According to meteorologist David Epstein, the only thing typical about New England weather on the first day of spring is that it’s not usually typical.

"It can run the gamut from a snowstorm to a temperature of 75 or 80 degrees, so it really is an indication of how volatile the weather is this time of the year," he said.

If you look over the numbers, you'll see there’s roughly a 15 percent chance there will be snow on the ground (like today). The record high and low are extreme. Back in 1885, it got way down to 10 degrees. In 1945, it was a balmy 79.

Not exactly the kind of weather that Lord Tennyson would say "turns a young man's fancy to thoughts of love." Besides, even if it were one of those unusually warm and sunny days, Epstein points out that it still probably wouldn't really feel like spring.

"Spring is temperature, but spring is also, 'What does the grass look like? What do my trees look like? What are my bulbs doing?'" he said. "So even if it were warm today, everything is still not really popping."

Maybe not outside, but how about inside the area's garden centers and nurseries? On the last day of winter, Mahoney's Garden Center in Brighton was abuzz with activity — an oasis of fertile soil, lush greenery and a kaleidoscope of colorful flowers.

Bob Roos, the nursery manager there, explained, "Most places around here have been covered by snow repeatedly for the last 4, 5, 6, 7 weeks or whatever it is, but we are starting to show spring here."

Preparations for the start of Spring began at Mahoney's way back in in November, but this week things have finally started to come alive.

"We just received in all our fruit trees so a lot of blueberries and apples and pears and self-pollinating cherries," Roos said. "And as far as flowering things go we have bulbs, pansies and violas that are ready to go — all from our own greenhouses."

Some backyard and balcony gardeners here in the city have already started. Roos says it's an excellent time to start vegetable seeds. But most gardeners are still planning and preparing, like Johnny Ballinger — a Cambridge pediatrician and garden enthusiast who relishes this time of the year.

"I like to think about clearing the land, and think about my garden, and what annuals I might plant this year to give a splash of color, as they say," she explained. "Then look forward to the plants that bloom that I like to see."

"It's a process she poetically calls "forward reminiscing."

While it still might be a few weeks until we experience that first 'spring day,' the equinox means that spring has officially, undeniably sprung.

"The start of spring in that sense is excellent," Roos said. "It’s a time to start again.
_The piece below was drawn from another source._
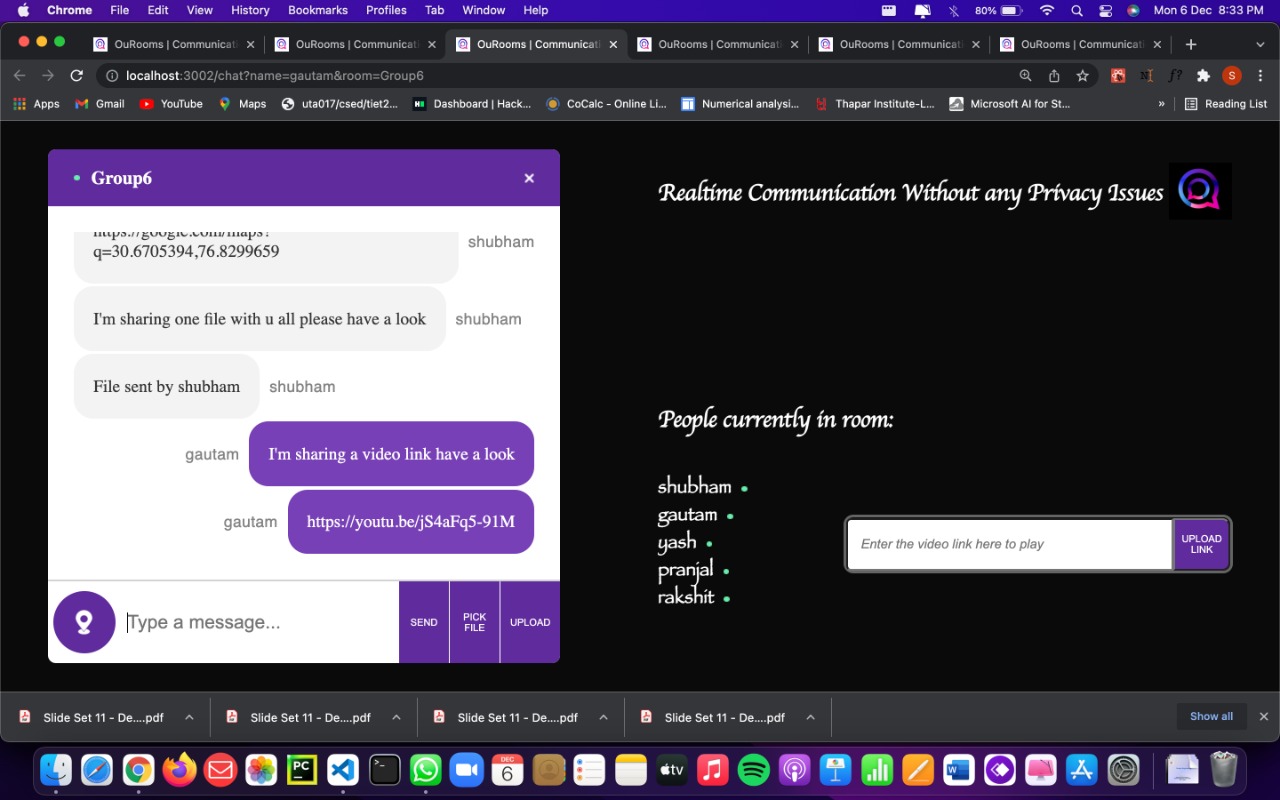1280x800 pixels.
Task: Open the tab search dropdown arrow
Action: point(1259,44)
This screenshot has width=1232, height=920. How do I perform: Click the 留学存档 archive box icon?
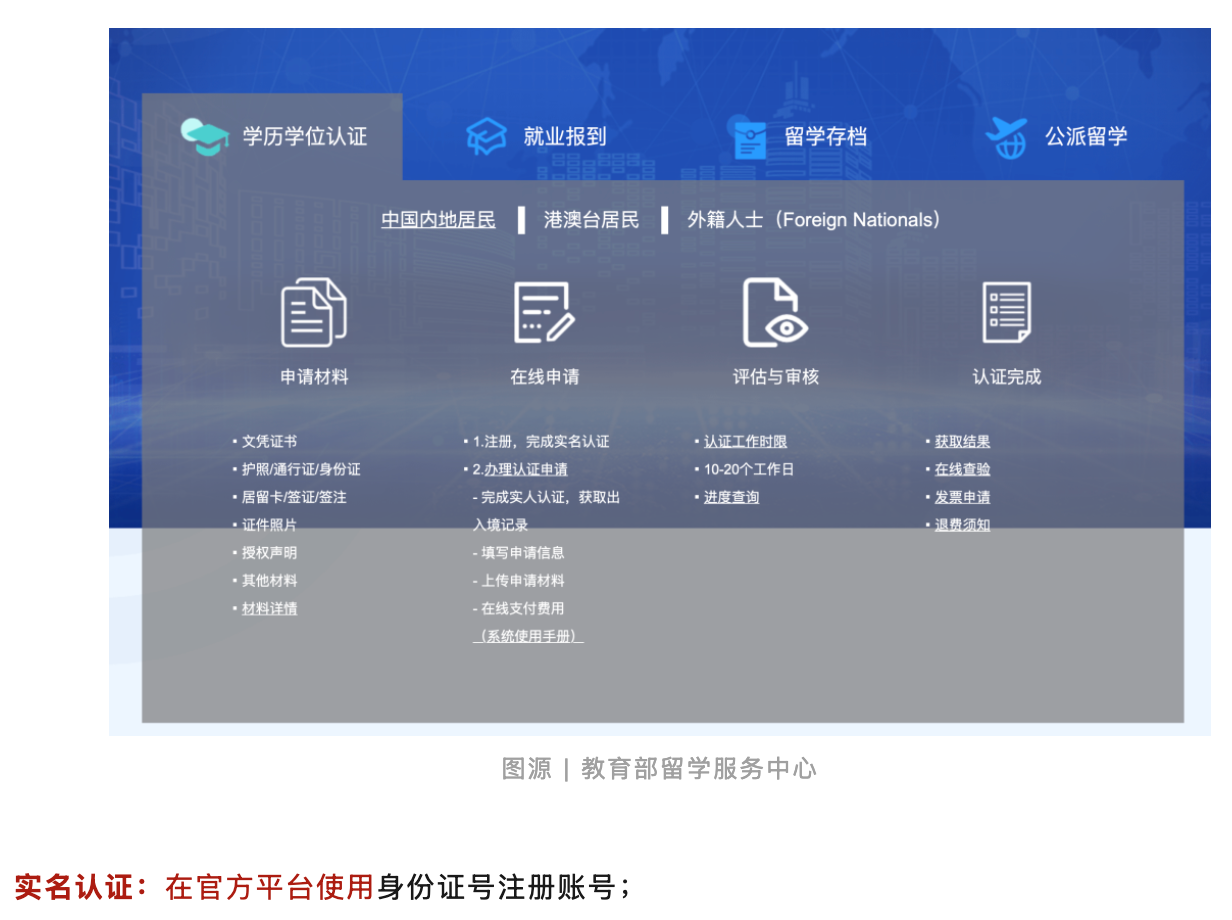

To do the things that you want to do in your garden."

Billinger agreed, and summed up why she — and so many gardeners — are so excited.

"It is calming, and peaceful and, um, you get your hands dirty, you get to play with worms, and you get to look at bugs and its all alright," she said. "It’s all good. It’s being in touch with the Earth."

Earth that, soon enough (I promise!) will no longer be covered in snow.